Miller lo había diseñado y elegido todo: la historia, el guión adaptado, el reparto perfecto y el director idóneo que hiciera brillar a su mujer.
Al leer la novela que ahora reedita Tusquets es posible entender que aquella historia no podía hacer otra cosa que precipitar el colapso de Marilyn: era su fotocopia, la fotografía disimulada de su basurero. Una mujer que encadena divorcios, que se siente permanentemente abandonada y mal querida. ¿De quién hablamos? ¿De la actriz o de Roslyn, la chica que viaja a Reno para divorciarse y se consigue con estos vaqueros?

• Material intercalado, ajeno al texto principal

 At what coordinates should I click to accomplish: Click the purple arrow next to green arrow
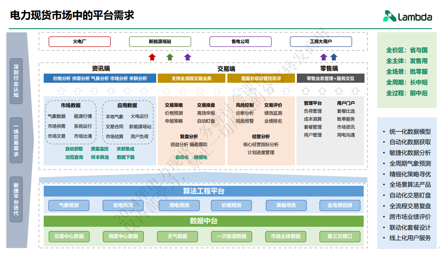tap(188, 57)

Compleja y contradictoria, Marilyn Monroe no fue la rubia tonta que hizo babear a miles de espectadores, tampoco la firme diosa que creímos. Cuando se trasladó a Nueva York y creó su productora, ella misma se encargó de matizar la imagen que había creado el cine de sí misma. Dejó de llevar el vestuario de Hollywood. Agarrada del brazo de Arthur Miller, cambió las plumas por los colores neutros, los pantalones capri y los jerséis. Y si entró al Actor’s Studio no fue encaramada en unos altísimos zapatos, sino con unas sencillas bailarinas con las que no logró despistar el rastro sabueso del miedo olisqueándole los tobillos.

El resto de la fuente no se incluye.